What are the principles for the prevention and treatment of perianal eczema

What are the principles for the prevention and treatment of perianal eczema

As the name suggests, perianal eczema occurs in the skin around the anus, and in rare cases it may also affect the genitals. Symptoms of the disease include unbearable itching. The cause of the disease is also relatively complicated, usually caused by the interaction of multiple factors, such as external stimuli, friction between pants and the affected area, temperature, and even animal hair can sometimes trigger this eczema. Specifically, it manifests as dense, millet-sized papules, papulovesicles, or small blisters that are red in color. Small ulcers will appear after scratching. The following is an introduction to treatment:

1. General prevention and control principles

(1) To find the cause of the disease as much as possible, it is necessary to have an in-depth understanding of the patient's work environment, living habits, diet, hobbies, thoughts and emotions, and conduct a comprehensive examination of the whole body to check for chronic lesions and internal organ diseases in order to eliminate possible pathogenic factors.

(2) Avoid various external stimuli, such as hot water washing, violent scratching, excessive washing, and other substances that the patient is sensitive to, such as fur products.

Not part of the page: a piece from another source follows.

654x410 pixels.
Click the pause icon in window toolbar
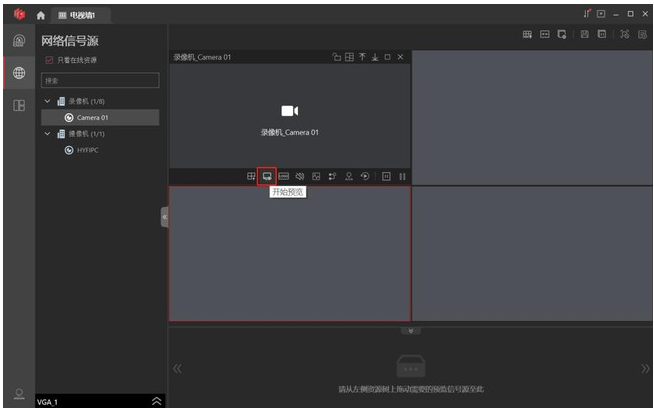coord(402,176)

(3) Avoid foods that are allergenic and irritating, such as fish, shrimp, strong tea, coffee, alcohol, etc.

(4) Explain the key points of protection to the patient in detail, guide the use of medication, and encourage the patient to cooperate with medical staff to give full play to the patient's subjective initiative.

2. Internal therapy

Western medicine can use antihistamines to relieve itching. In case of acute or subacute generalized eczema, 5% calcium bromide, 10% calcium gluconate or 10% sodium thiosulfate solution can be injected intravenously once a day, with 10 times as a course of treatment. For patients with widespread infection, effective antibiotics should be used in combination. In addition, B vitamins, vitamin C and drugs that regulate nerve function are also helpful.

Oral or injected glucocorticoids are generally not recommended. Although hormones have a quick effect on reducing inflammation, itching and reducing exudation, they quickly relapse after discontinuation, and long-term use can easily cause many adverse reactions.

3. Topical therapy

The principles are the same as for the treatment of contact dermatitis. Choose appropriate dosage form and medicine according to the condition of skin lesions. For small-scale subacute eczema, the application of glucocorticoid cream and tar preparations for external use is more effective.

Clinical manifestations

It is limited to the skin around the anus and may affect the perineum in a few cases. The itching is unbearable. It is often moist, the skin is infiltrated and thickened, and cracking may occur. In the acute phase, the rash is composed of numerous densely packed millet-sized papules, papulovesicles or small blisters with a flushed base. Due to scratching, the skin lesions may show obvious punctate exudation and small erosions. The center of the lesion is often heavier and gradually spreads to the surrounding area. There are also scattered papules and papulovesicles on the periphery, so the boundaries are unclear. When combined with infection, the inflammation may be more obvious and form pustules, pus oozing out or yellow-green or dirty brown scabs. It may also be combined with folliculitis, furuncle, local lymphadenitis, etc.

Subacute eczema occurs when the inflammation of acute eczema is alleviated, or if the acute phase is not promptly and appropriately treated and is delayed for a long time. The skin lesions are mainly small papules, scales and crusts, with only a few papulovesicles or small blisters and erosions. There may also be mild infiltration, and the patient still feels severe itching.

Chronic perianal eczema may develop due to repeated attacks of acute or subacute eczema, or it may present as chronic inflammation from the beginning. The skin of the affected area is infiltrated and thickened, turning dark red and pigmented, with a rough surface and covered with a small amount of bran-like scales, or scabs due to scratching. Some cases have varying degrees of lichenification, which is localized and has clear edges. There may also be scattered papules and papulovesicles on the periphery. During acute attacks, there may be obvious exudate. The subjective symptoms also include obvious itching, which often occurs in paroxysms. Because the skin loses its normal elasticity and is more active, it may crack and cause pain in the affected area. The course of the disease is uncertain, prone to relapse, and difficult to heal.